Introducing the Facts
On 26 November 2016, a 3 year old girl was killed when an ANZAC memorial headstone erected in the grounds of the Blackhead Bowling Club (the Club) became dislodged from its base and fell on her. At the time a 10 year old boy was riding the monument as if it were a horse. The underlying cause of the collapse was that in 1997 the monument had been poorly constructed by John Edstein (Edstein), a qualified stonemason.
Seven family members of the deceased claimed damages (for nervous shock) against the Club, Edstein and CGU, the insurer of Mr Edstein's company. The Club cross claimed against Edstein and CGU. The matters involving CGU were resolved and the proceedings against it were discontinued.
Damages were agreed.
The Trial Judge found the Club was wholly liable. His Honour found that the reasonable precautions which the Club negligently failed to take were to:
- Retain an engineer to assess and certify the stability and integrity of the proposed method of installation of the monument (the Certification Precaution); and
- Perform a push test immediately after construction and again 10 years later which would have revealed the instability of the headstone (the Push Test Precaution).
The Trial Judge found that Edstein was negligent but that the scope of his liability ought not extend to the harm caused and that the CGU Policy did not cover the liability.
The Club appealed. The Plaintiffs filed a cross-appeal in relation to the judgment in favour of Edstein. Various Notices of Contention were also filed.
On appeal, Justices Payne and Simpson (with Adamson JA in dissent finding that the Club was not negligent and accordingly not liable to the Plaintiffs and Edstein was wholly liable) found as follows:
The Certification Precaution
The Club had a duty to engage an engineer to assess and certify the stability and integrity of the proposed method of installation. The Club breached its duty of care in 1997 to engage an engineer for that purpose and the findings of the Trial Judge in that aspect were correct.
The Push Test Precaution
The push test was not a reasonable precaution the Club should take at the outset of construction or after 10 years as there was no evidence that pushing the monument would have been more likely than not to reveal the defect. The Club was not put on notice by any observable sign that the monument was structurally unsound.

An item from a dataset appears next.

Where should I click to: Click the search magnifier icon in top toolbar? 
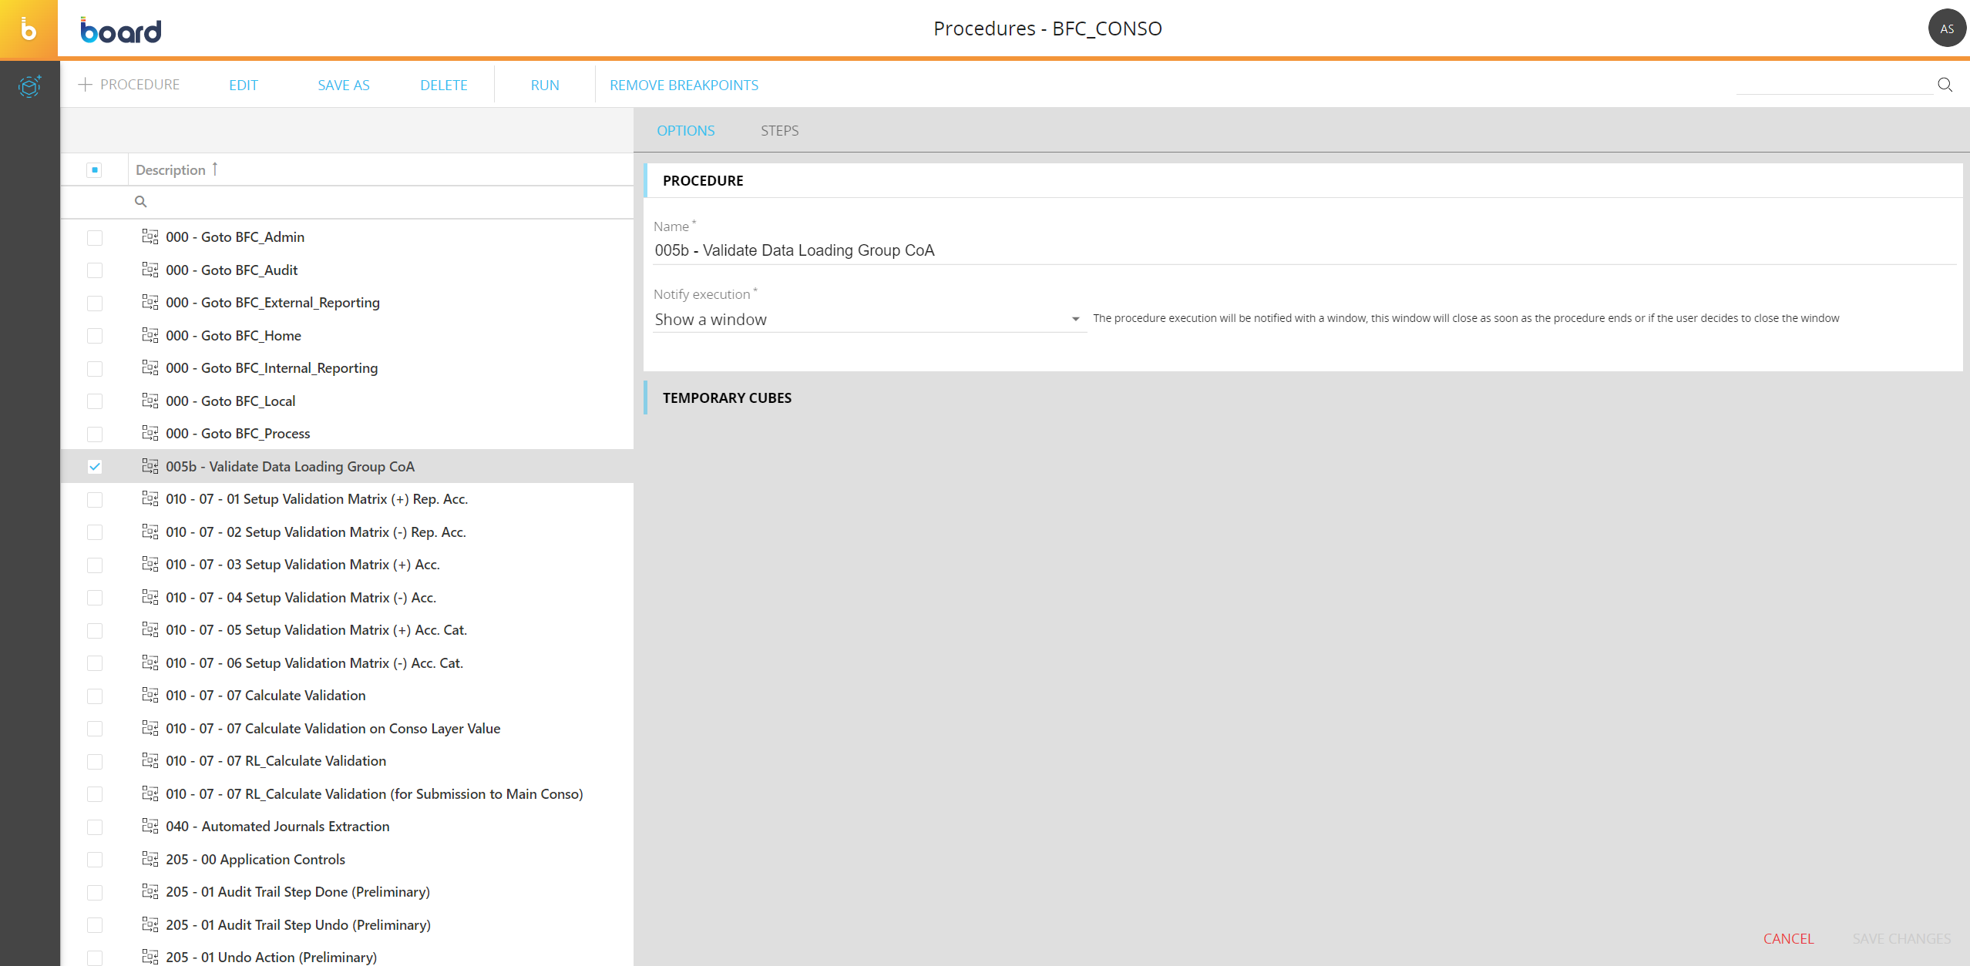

The exercise of reasonable care by the Club did not require the application of the push test.
As such, the Trial Judge's finding that a duty to perform a push test was owed was erroneous and was based on an erroneous application of the effect of the evidence of the Plaintiffs' expert witness.
Edstein, as designer and installer of the monument, is liable for injury sustained by persons as a result of defects in its design or construction. Edstein was a qualified and experienced stonemason who should be found liable because the monument, if constructed property, could be expected to remain in place for many years and last without maintenance for over a century.
The Trial Judge's finding of scope of liability was erroneous and there was no reason (including Edstein's insurance status or because the Club was found liable) why responsibility for the harm should not have been imposed on Edstein as a negligent party.
Contribution between Club and Edstein
Edstein's culpability is equivalent to the culpability of the Club. Edstein did not warn the Club of the dangers posed by the deficiencies in his method of construction of the monument. At the same time the Club as owner of the land and responsible for inviting members of the public, including children, onto its premises, did not take the reasonable precaution of obtaining engineering drawings, which would have identified the structural issues.
Liability should be apportioned equally, with 50% to Edstein and 50% to the Club.
The effect of the decision is that the Club remains liable to the Plaintiffs but Edstein is now also liable to the Plaintiffs for 50% of the agreed damages.
The Court considered it important in confirming the Club's breach of duty that there was no evidence at the trial that the Club took any step to seek or obtain assurance about the stability of the monument. As such, reasonable care required the precaution that the Club obtain engineering drawings.
The Court confirmed that while experts may give evidence, within their relevant field of expertise, as to whether a reasonable person in the position of the Club would have taken the identified precaution against a risk of harm, their opinion was irrelevant. Section 5B(1) (c ) of the CLA requires an objective determination.
The Court confirmed the long established principle that whether a party is insured or not is irrelevant to the determination of the imposition of liability on the party. Similarly, it is erroneous to find that because one defendant is liable, that liability should not be imposed on another party.